§ **Work required**
In the records below, find the line holding "Activate the inspect element picker icon" and the line holding "Task: Toggle the crosshair cursor button". Set down both, with every line between them, exactly.

(Collected data entries)
*** Begin section ***
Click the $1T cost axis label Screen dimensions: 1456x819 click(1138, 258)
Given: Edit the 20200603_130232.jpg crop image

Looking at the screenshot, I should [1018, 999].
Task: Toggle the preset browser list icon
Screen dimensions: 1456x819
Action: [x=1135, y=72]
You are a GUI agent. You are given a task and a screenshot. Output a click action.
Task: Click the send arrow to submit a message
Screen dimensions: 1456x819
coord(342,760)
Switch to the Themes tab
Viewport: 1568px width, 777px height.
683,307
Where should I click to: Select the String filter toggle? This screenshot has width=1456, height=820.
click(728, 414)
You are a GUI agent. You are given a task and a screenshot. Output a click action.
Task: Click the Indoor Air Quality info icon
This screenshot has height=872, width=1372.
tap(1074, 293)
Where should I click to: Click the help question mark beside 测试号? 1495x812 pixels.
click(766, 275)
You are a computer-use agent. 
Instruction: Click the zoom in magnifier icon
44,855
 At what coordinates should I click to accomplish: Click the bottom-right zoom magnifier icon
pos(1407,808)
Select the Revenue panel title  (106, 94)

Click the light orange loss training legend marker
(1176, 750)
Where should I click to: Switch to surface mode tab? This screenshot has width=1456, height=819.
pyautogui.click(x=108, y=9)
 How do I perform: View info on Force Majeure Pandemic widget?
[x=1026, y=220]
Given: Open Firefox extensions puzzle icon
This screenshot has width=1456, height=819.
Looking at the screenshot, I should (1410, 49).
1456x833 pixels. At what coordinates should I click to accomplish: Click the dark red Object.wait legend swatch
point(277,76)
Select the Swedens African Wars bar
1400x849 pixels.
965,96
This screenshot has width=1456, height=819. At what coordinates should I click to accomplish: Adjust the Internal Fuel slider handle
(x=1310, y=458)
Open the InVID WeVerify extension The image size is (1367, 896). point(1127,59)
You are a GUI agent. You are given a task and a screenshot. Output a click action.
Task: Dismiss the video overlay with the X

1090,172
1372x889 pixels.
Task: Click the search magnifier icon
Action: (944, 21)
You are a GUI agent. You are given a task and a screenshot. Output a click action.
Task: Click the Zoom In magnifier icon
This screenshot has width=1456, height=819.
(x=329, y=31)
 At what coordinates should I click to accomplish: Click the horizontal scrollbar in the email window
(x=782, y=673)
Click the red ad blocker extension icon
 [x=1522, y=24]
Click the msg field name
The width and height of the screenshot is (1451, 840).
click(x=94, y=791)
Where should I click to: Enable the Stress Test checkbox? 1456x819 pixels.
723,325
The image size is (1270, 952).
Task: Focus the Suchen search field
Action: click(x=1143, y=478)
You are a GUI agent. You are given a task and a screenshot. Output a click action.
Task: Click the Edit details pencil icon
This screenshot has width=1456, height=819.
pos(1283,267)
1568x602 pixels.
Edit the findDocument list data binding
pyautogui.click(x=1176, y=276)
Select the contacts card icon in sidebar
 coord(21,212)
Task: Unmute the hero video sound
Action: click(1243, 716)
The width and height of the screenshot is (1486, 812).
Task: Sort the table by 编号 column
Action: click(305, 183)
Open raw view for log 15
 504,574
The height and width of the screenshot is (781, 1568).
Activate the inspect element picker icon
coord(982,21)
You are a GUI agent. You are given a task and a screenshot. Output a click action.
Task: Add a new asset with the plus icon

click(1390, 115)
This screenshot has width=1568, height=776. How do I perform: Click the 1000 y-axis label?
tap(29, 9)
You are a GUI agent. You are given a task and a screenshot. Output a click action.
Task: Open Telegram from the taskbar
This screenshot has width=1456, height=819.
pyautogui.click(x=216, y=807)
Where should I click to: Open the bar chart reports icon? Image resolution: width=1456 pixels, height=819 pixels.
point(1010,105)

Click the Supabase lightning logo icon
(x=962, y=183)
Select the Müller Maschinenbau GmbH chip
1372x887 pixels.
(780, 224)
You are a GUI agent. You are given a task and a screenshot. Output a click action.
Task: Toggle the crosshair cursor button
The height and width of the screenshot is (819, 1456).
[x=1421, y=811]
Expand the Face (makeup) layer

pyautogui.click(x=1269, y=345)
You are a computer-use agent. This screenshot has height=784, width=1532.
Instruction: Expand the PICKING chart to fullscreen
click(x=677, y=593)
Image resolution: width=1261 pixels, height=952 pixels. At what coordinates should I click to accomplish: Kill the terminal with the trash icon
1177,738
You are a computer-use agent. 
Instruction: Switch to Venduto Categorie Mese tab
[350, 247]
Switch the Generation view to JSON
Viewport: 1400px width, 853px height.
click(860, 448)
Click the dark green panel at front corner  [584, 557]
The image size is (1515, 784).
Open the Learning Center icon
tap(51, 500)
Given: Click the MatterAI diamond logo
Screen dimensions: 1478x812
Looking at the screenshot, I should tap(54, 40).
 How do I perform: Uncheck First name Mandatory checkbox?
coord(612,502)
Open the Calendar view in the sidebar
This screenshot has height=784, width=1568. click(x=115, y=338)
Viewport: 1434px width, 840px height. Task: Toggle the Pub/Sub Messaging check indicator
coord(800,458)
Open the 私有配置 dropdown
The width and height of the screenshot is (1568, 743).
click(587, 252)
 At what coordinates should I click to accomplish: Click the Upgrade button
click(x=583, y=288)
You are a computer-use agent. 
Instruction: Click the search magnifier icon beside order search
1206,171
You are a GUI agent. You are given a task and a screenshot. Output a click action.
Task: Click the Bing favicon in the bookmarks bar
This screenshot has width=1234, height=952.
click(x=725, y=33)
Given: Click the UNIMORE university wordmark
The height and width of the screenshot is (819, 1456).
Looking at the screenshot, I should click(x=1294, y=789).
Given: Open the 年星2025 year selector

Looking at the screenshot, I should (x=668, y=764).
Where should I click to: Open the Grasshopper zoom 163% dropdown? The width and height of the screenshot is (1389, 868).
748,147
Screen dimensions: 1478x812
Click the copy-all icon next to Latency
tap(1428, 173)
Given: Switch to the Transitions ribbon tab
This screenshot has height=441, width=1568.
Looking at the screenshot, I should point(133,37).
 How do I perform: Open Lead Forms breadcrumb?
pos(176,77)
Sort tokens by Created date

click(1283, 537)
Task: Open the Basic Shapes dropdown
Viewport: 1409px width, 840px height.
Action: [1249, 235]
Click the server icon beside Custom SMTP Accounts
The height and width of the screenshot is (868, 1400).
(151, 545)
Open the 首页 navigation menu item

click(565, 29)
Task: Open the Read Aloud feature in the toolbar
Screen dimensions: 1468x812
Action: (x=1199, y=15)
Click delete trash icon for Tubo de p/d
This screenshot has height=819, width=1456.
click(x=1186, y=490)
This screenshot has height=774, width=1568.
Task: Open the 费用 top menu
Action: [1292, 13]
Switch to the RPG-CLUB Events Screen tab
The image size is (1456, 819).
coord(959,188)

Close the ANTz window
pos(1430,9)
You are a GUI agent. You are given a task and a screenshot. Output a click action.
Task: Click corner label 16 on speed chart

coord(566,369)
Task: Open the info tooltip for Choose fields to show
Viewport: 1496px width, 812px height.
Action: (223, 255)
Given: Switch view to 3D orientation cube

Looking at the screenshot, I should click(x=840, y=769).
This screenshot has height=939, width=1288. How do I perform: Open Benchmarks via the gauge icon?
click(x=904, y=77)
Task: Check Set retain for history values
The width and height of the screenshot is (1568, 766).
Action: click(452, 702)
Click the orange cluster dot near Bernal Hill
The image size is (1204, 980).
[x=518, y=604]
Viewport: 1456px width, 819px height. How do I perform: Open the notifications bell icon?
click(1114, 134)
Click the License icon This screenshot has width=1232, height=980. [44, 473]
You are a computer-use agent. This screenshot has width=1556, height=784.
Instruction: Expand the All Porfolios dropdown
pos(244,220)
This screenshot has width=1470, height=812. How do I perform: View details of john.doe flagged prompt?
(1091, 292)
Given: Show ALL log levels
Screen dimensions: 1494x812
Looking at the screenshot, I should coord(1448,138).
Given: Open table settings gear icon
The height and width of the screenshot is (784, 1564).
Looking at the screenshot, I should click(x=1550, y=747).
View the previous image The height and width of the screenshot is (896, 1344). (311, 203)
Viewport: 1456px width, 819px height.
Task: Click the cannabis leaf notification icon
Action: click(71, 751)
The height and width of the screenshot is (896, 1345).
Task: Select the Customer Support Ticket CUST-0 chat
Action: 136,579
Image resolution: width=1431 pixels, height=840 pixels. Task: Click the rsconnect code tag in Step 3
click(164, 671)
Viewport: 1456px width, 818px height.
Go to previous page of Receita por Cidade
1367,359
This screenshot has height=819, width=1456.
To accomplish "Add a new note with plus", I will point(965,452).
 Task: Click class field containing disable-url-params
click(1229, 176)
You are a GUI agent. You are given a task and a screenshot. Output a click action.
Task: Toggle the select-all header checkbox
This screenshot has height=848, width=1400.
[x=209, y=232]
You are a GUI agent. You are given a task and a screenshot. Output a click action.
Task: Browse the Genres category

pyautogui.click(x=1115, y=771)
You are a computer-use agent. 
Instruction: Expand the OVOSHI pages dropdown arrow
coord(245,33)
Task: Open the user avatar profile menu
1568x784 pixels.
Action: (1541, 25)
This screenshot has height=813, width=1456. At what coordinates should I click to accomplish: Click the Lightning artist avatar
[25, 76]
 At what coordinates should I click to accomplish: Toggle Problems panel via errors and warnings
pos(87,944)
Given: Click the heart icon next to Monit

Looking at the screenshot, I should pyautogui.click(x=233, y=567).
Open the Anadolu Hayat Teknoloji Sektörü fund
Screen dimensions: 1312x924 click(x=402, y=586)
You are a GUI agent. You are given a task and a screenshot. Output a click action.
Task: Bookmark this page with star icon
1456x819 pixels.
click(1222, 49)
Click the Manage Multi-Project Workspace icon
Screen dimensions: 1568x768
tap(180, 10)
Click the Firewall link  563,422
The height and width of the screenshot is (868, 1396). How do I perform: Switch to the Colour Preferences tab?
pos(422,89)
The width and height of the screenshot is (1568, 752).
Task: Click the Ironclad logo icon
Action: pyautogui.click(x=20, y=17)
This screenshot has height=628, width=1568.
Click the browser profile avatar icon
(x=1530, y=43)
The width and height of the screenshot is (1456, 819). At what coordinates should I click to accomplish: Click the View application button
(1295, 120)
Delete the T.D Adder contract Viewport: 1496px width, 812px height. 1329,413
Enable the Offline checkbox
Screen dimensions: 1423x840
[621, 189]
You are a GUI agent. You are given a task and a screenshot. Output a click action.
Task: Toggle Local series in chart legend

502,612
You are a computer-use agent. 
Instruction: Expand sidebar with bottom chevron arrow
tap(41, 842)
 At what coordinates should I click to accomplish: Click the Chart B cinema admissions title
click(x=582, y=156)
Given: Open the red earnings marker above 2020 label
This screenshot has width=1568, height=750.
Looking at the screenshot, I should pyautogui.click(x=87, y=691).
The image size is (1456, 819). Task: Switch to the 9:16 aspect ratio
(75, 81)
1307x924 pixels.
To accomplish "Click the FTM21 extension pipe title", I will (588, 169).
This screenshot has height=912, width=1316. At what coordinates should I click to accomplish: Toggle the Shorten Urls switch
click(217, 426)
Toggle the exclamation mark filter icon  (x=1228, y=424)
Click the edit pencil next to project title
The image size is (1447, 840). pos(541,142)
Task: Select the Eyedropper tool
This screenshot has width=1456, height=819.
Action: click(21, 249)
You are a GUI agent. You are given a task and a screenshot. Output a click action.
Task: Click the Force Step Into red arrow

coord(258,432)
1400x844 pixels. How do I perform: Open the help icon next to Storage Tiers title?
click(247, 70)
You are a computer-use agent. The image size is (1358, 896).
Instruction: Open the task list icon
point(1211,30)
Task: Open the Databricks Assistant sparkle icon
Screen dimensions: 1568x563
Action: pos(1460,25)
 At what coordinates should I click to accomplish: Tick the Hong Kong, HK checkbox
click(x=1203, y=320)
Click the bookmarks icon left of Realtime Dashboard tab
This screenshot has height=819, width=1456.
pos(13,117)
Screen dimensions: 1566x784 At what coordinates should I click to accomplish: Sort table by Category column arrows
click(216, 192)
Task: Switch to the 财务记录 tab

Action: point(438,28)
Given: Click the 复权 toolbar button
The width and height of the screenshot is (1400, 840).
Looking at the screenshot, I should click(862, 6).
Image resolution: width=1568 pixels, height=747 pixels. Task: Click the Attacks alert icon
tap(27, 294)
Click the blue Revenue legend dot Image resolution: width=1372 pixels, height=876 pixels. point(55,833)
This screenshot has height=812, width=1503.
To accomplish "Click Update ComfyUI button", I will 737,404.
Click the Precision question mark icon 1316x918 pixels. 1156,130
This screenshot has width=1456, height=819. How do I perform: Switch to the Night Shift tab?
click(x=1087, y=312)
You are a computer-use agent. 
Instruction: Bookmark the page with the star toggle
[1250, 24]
*** End section ***
§ **Solution for this task**
Activate the inspect element picker icon
coord(982,21)
You are a GUI agent. You are given a task and a screenshot. Output a click action.
Task: Add a new asset with the plus icon

click(1390, 115)
This screenshot has width=1568, height=776. How do I perform: Click the 1000 y-axis label?
tap(29, 9)
You are a GUI agent. You are given a task and a screenshot. Output a click action.
Task: Open Telegram from the taskbar
This screenshot has width=1456, height=819.
pyautogui.click(x=216, y=807)
Where should I click to: Open the bar chart reports icon? Image resolution: width=1456 pixels, height=819 pixels.
point(1010,105)

Click the Supabase lightning logo icon
(x=962, y=183)
Select the Müller Maschinenbau GmbH chip
1372x887 pixels.
(780, 224)
You are a GUI agent. You are given a task and a screenshot. Output a click action.
Task: Toggle the crosshair cursor button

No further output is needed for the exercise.